The opinion of the court was delivered by: Justice McNULTY
Appeal from the Circuit Court of Cook County
Honorable Dorothy Kinnaird, Judge Presiding
This case involves construction of an insurance policy. Plaintiff, Great American Insurance Company, and defendant, West Bend Mutual Insurance Company, both issued policies insuring Sundance Homes, Inc., against some forms of liability that might arise from construction work. A worker injured during construction sued Sundance for violation of the Structural Work Act (the Act) (Ill. Rev. Stat. 1987, ch. 48, par. 60 et seq.). Great American settled with the worker then brought this lawsuit against West Bend, seeking to recover part of the amount it paid in settlement of the worker's claim. The trial court granted West Bend summary judgment. Great American appeals.
In 1988 Sundance, a general contractor, subcontracted with Lenny Szarek, Inc., for carpentry work on a homebuilding project in Streamwood, Illinois. In the subcontract Szarek promised to purchase comprehensive general liability insurance naming Sundance as an additional insured. Szarek purchased that insurance from West Bend.
The policy provided:
"It is agreed that [Sundance] is added to this policy as an additional insured. That entity shall be covered for all liabilities for bodily injury, property damage or death that are imputed to it as a result of the actions or conduct of [Szarek]. ***
This endorsement provides no coverage to the additional insured for liabilities arising out of the claimed negligence of the additional insured, or out of negligence of parties other than [Szarek]."
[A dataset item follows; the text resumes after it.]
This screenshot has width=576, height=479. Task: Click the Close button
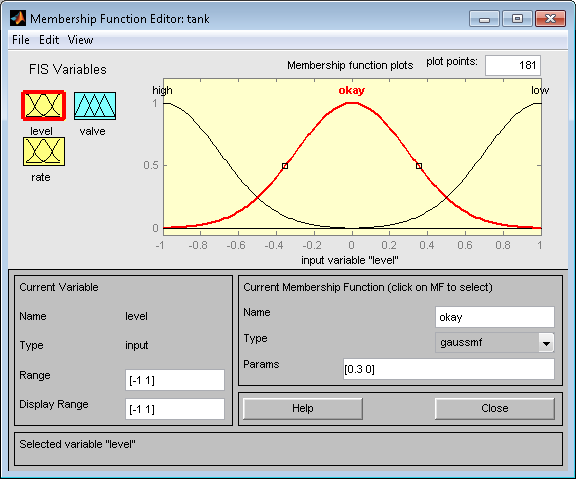coord(494,408)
Szarek also purchased worker's compensation insurance from Casualty Insurance Company.
In February 1989 Rondal Bass suffered injuries while working as Szarek's employee. Casualty paid Bass $165,239.15 in worker's compensation. Bass sued Sundance, alleging that it violated the Act by failing to ensure that walls and trusses had adequate bracing. Sundance asked both insurers to defend. Upon reviewing the complaint, West Bend declined on grounds that liability under the Act could not qualify as liability "imputed to [Sundance] as a result of the actions or conduct of [Szarek]."
West Bend sued for a declaration of the rights of the parties under the insurance contract. The trial court found West Bend had a duty to defend. On appeal we affirmed, finding the allegations of Bass' complaint sufficient to "give rise to the possibility of a recovery under the policy." West Bend Mutual Insurance Co. v. Sundance Homes, Inc., 238 Ill. App. 3d 335, 337, 606 N.E.2d 326 (1992). We further found West Bend's interpretation of the liabilities "'imputed *** as a result of" Szarek's conduct to be "strained and narrow.'" West Bend, 238 Ill. App. 3d at 337-38. Pursuant to our decision, West Bend and Great American shared the costs of defense.
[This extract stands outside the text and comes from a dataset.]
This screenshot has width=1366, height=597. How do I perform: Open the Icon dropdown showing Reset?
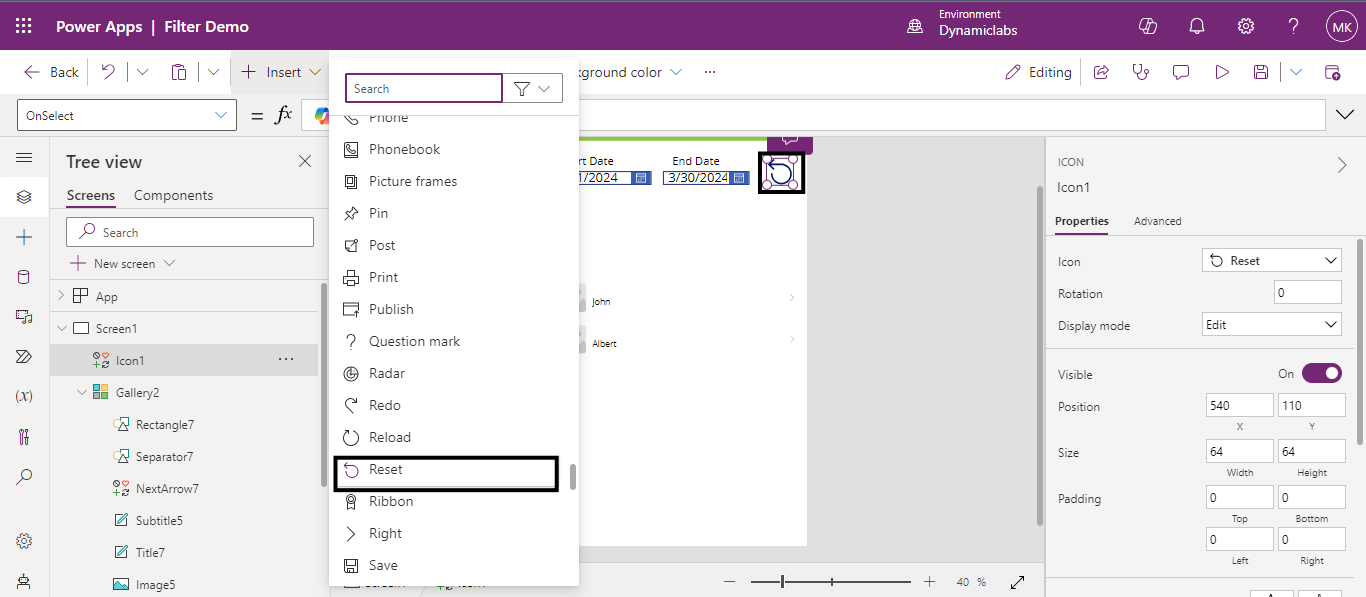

In 1994 Great American and Bass settled the lawsuit. Casualty accepted $40,000 in exchange for the release of its worker's compensation lien on the recovery. But West Bend refused to split the settlement.
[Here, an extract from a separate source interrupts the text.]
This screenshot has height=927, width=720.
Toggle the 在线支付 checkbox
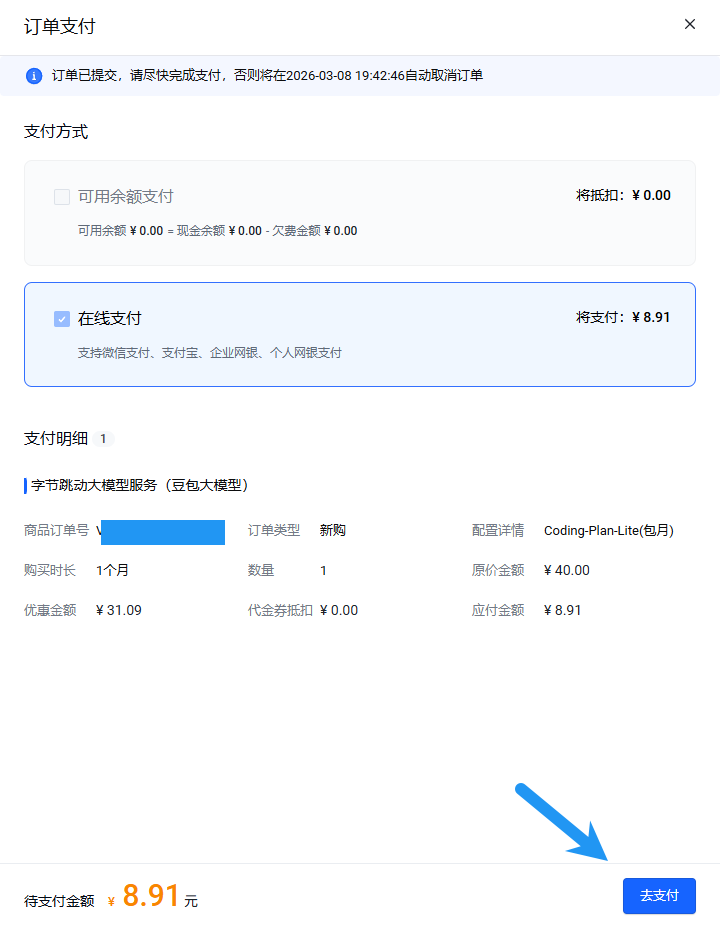click(x=62, y=319)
Great American sued for a judgment declaring the rights of the parties under West Bend's policy. In the complaint Great American alleged that it sent West Bend copies of statements given by witnesses to the accident, in which the witnesses allegedly said that an employee of Szarek removed a brace supporting the structure on which Bass stood, and the removal of that brace caused Bass to fall. West Bend admitted that Great American sent statements from witnesses but denied the substance of the alleged statements. West Bend also answered that Great American did not accurately summarize the statements. Great American provided only transcripts of interviews with the unsworn witnesses, not depositions or affidavits.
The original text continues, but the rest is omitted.